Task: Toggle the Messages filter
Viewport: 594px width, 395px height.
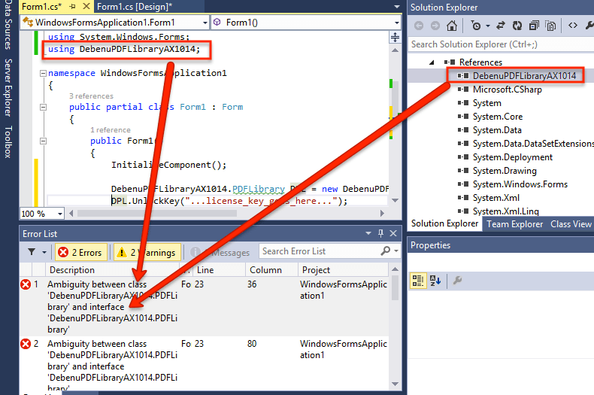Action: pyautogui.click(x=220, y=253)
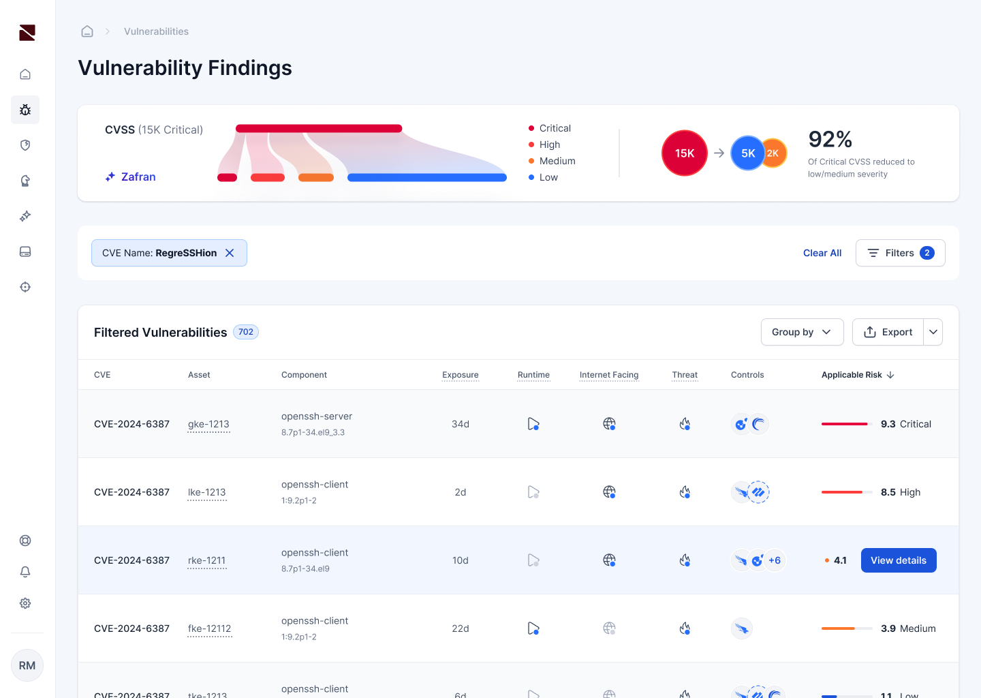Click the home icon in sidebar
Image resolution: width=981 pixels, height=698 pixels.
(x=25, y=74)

[INSTRUCTIONS TO FOLLOW]: Rewrite the records above with "Messages" replaced by "Notifications" and everything else left unchanged. Omit the pictures from your version.

[THE SOLUTION]:
Task: Toggle the Notifications filter
Viewport: 594px width, 395px height.
Action: pyautogui.click(x=220, y=253)
Click the home icon in sidebar
Image resolution: width=981 pixels, height=698 pixels.
(x=25, y=74)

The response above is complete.